Segment Open
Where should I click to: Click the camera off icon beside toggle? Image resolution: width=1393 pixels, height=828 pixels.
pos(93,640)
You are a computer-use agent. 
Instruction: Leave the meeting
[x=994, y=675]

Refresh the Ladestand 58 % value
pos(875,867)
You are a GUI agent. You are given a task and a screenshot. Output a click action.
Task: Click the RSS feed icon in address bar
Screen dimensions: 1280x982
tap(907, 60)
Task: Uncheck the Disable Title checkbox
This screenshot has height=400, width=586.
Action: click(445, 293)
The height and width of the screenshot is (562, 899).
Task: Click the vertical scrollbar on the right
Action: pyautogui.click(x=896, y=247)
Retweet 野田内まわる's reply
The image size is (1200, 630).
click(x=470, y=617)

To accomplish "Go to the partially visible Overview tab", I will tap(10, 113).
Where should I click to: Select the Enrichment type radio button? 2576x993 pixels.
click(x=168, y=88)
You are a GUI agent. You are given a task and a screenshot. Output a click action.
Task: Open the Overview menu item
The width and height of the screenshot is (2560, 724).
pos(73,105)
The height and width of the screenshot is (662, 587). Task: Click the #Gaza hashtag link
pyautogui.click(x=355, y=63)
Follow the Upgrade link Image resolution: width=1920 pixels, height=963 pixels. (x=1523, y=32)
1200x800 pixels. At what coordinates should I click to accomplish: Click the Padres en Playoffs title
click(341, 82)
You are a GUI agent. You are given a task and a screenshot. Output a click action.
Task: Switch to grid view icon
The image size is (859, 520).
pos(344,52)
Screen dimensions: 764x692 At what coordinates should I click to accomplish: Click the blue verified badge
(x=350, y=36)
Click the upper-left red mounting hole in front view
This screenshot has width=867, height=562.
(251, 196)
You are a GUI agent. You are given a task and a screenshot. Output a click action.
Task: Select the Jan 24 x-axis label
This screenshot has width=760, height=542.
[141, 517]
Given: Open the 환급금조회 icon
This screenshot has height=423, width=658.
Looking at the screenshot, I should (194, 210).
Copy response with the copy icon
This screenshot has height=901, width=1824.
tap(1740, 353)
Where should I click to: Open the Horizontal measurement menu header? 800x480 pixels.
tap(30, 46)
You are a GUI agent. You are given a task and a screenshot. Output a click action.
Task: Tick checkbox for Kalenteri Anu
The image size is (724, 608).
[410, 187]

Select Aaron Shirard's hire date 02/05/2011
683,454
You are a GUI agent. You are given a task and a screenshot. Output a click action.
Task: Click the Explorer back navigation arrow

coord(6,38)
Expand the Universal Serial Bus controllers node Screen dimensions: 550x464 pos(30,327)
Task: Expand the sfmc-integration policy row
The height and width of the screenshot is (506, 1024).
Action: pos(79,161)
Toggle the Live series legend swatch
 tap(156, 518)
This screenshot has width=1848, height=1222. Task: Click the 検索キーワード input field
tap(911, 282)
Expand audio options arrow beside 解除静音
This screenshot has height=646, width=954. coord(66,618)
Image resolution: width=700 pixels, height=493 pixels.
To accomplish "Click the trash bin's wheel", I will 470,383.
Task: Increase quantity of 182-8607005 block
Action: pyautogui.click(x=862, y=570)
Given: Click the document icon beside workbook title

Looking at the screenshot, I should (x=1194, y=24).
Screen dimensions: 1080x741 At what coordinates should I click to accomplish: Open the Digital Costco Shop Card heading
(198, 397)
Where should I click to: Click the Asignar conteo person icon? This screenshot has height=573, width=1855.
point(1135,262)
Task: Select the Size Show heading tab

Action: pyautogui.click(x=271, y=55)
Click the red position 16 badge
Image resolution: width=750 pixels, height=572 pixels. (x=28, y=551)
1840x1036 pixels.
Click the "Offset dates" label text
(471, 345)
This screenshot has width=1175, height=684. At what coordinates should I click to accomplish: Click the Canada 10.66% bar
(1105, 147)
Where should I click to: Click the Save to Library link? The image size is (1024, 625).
Segment Closed
> _WHAT IS REQUIRED_
Word for word, write out each of the records above.

> _REPLY_
Where should I click to: Click the camera off icon beside toggle? Image resolution: width=1393 pixels, height=828 pixels.
pos(93,640)
You are a computer-use agent. 
Instruction: Leave the meeting
[x=994, y=675]

Refresh the Ladestand 58 % value
pos(875,867)
You are a GUI agent. You are given a task and a screenshot. Output a click action.
Task: Click the RSS feed icon in address bar
Screen dimensions: 1280x982
tap(907, 60)
Task: Uncheck the Disable Title checkbox
This screenshot has height=400, width=586.
Action: click(445, 293)
The height and width of the screenshot is (562, 899).
Task: Click the vertical scrollbar on the right
Action: pyautogui.click(x=896, y=247)
Retweet 野田内まわる's reply
The image size is (1200, 630).
click(x=470, y=617)

To accomplish "Go to the partially visible Overview tab", I will tap(10, 113).
Where should I click to: Select the Enrichment type radio button? 2576x993 pixels.
click(x=168, y=88)
You are a GUI agent. You are given a task and a screenshot. Output a click action.
Task: Open the Overview menu item
The width and height of the screenshot is (2560, 724).
pos(73,105)
The height and width of the screenshot is (662, 587). Task: Click the #Gaza hashtag link
pyautogui.click(x=355, y=63)
Follow the Upgrade link Image resolution: width=1920 pixels, height=963 pixels. (x=1523, y=32)
1200x800 pixels. At what coordinates should I click to accomplish: Click the Padres en Playoffs title
click(341, 82)
You are a GUI agent. You are given a task and a screenshot. Output a click action.
Task: Switch to grid view icon
The image size is (859, 520).
pos(344,52)
Screen dimensions: 764x692 At what coordinates should I click to accomplish: Click the blue verified badge
(x=350, y=36)
Click the upper-left red mounting hole in front view
This screenshot has width=867, height=562.
(251, 196)
You are a GUI agent. You are given a task and a screenshot. Output a click action.
Task: Select the Jan 24 x-axis label
This screenshot has width=760, height=542.
[141, 517]
Given: Open the 환급금조회 icon
This screenshot has height=423, width=658.
Looking at the screenshot, I should (194, 210).
Copy response with the copy icon
This screenshot has height=901, width=1824.
tap(1740, 353)
Where should I click to: Open the Horizontal measurement menu header? 800x480 pixels.
tap(30, 46)
You are a GUI agent. You are given a task and a screenshot. Output a click action.
Task: Tick checkbox for Kalenteri Anu
The image size is (724, 608).
[410, 187]

Select Aaron Shirard's hire date 02/05/2011
683,454
You are a GUI agent. You are given a task and a screenshot. Output a click action.
Task: Click the Explorer back navigation arrow

coord(6,38)
Expand the Universal Serial Bus controllers node Screen dimensions: 550x464 pos(30,327)
Task: Expand the sfmc-integration policy row
The height and width of the screenshot is (506, 1024).
Action: pos(79,161)
Toggle the Live series legend swatch
 tap(156, 518)
This screenshot has width=1848, height=1222. Task: Click the 検索キーワード input field
tap(911, 282)
Expand audio options arrow beside 解除静音
This screenshot has height=646, width=954. coord(66,618)
Image resolution: width=700 pixels, height=493 pixels.
To accomplish "Click the trash bin's wheel", I will 470,383.
Task: Increase quantity of 182-8607005 block
Action: pyautogui.click(x=862, y=570)
Given: Click the document icon beside workbook title

Looking at the screenshot, I should (x=1194, y=24).
Screen dimensions: 1080x741 At what coordinates should I click to accomplish: Open the Digital Costco Shop Card heading
(198, 397)
Where should I click to: Click the Asignar conteo person icon? This screenshot has height=573, width=1855.
point(1135,262)
Task: Select the Size Show heading tab

Action: pyautogui.click(x=271, y=55)
Click the red position 16 badge
Image resolution: width=750 pixels, height=572 pixels. (x=28, y=551)
1840x1036 pixels.
Click the "Offset dates" label text
(471, 345)
This screenshot has width=1175, height=684. At what coordinates should I click to accomplish: Click the Canada 10.66% bar
(1105, 147)
Where should I click to: Click the Save to Library link? The image size is (1024, 625).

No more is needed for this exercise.